Hello fellow flyers!
You may have noticed some days after an intense aerial practice, your fingers may be a little crankly. Your finger joints may feel tight or bloated. Some of this is due to all those pull ups, some due to that "death grip" you were using while hugging the fabric so tightly. And some may even be attributed to diet. Be sure to drink plenty of water to keep those muscles supple and avoiding fluid retention. You can even wrap your fingers around that ice cold glass of water to help ward off inflammation. Just as you stretch out your body in the morning with Sun Salutations, you also want to do the same for your hands. Embrace some hand mudras and get synovial fluid to those joints. There are several hand stretching exercises you can do that are much like hand exercises guitarists use.
1. First off, wiggle your fingers about for 8 seconds.
2. Big Jazz hands for 8 seconds to loosen the wrists and elbows.
3. Splay your fingers wide and back together 8 times.
4. Make fists gently while keeping your thumbs on the outside of hands. Hold for 2 seconds, splay the fingers wide and repeat 8 times
5. Puppet fingers: bring the tips of your fingers to the tip of your thumb then open back up. repeat 8 times.

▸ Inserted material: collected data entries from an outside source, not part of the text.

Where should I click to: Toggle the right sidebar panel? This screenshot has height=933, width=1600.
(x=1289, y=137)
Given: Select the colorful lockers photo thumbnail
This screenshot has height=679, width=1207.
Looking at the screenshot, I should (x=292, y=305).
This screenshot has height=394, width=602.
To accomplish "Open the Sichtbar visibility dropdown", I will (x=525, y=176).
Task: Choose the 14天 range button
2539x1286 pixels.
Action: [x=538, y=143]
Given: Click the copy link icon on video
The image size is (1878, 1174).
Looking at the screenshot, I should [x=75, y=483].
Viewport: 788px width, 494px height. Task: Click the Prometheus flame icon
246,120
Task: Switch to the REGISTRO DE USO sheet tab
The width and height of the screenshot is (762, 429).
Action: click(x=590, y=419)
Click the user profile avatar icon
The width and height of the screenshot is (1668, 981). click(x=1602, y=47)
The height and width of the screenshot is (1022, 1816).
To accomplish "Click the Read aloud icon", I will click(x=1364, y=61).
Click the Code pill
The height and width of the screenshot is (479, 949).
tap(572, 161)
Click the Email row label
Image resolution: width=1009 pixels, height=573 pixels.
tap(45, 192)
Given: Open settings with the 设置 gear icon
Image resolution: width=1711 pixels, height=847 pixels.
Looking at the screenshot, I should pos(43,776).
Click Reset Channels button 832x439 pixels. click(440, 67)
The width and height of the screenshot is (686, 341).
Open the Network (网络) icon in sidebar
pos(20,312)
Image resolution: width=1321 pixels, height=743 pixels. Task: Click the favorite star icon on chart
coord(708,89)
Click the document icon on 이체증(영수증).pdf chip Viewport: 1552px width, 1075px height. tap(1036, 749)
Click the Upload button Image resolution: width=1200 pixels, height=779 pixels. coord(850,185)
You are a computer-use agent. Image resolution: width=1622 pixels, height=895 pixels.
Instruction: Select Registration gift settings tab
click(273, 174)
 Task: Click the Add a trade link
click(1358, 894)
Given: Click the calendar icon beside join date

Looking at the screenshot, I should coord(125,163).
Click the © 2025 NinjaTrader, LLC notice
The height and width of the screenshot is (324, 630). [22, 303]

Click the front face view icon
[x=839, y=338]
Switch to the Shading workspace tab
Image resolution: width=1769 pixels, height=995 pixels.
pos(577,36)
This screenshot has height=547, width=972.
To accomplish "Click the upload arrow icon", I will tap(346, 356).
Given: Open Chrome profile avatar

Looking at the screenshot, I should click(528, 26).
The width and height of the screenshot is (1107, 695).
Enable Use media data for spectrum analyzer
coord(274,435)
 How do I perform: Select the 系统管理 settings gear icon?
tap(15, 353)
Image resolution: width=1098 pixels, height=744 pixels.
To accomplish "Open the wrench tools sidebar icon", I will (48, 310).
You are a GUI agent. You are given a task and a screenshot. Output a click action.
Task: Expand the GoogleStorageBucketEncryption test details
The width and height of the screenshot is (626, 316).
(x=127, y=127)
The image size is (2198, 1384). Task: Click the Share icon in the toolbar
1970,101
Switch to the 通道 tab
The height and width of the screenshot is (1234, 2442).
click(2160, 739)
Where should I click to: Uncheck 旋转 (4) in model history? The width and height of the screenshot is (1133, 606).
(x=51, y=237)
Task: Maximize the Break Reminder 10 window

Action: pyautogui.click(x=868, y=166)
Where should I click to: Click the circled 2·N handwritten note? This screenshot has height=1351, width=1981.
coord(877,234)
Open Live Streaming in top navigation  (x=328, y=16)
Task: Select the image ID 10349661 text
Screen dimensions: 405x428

6. Bear claws: curling every joint of the fingers and thumb inward towards the base of that finger and opening back up. repeat 8 times.
7. The wave: swimming your hands about and feel free to bring your full arms into the fun. ;) Repeat 8 times.
8. Roll your wrist in one direction 8 times, then in the other direction. Do the same with the elbows and shoulders.
9. One finger at a time, bend each finger down toward your palm like moving up and down piano keys. Don't forget to bend at each finger joint along the way. Repeat 4 times on each hand.
10. Reach the tip of your thumb out toward the base of your pinky finger, hold for 2 seconds, repeat 8 times on each hand.
11. Bring your hands to prayer, gently let your hands press downward. Let your wrists begin to separate, allow your palms to stop cupping. Move slowly downward until you are touching at just the tips of fingers. Take your hands back up back to prayer and repeat 8 times.
12. Splay each finger and thumb back gently one at at time using the opposite hand, hold each finger for 2 seconds, walking up and down both hands 4 times.
13. Floppy hands: allow your wrists to relax, flopping your hands at the wrist up and down for 8 seconds.
14. Wrist and forearm rotation: rotate your hands around, palm facing up then down and back up 8 times.
15. Karate chop: moving at the wrists 8 times then at the wrists and elbows.
16. Make two fists. Place pinky side of hand face down, lift up thumbs towards sky and give yourself two thumbs up. ;)
Try to make this part of your routine first thing in the morning and feel free to repeat throughout the day. Keep your joints flexible as you keep building that strength. Don't forget to continue your Aerial Yoga
classes for the full body stretch and joint mobility to keep your body protected, safe and limber.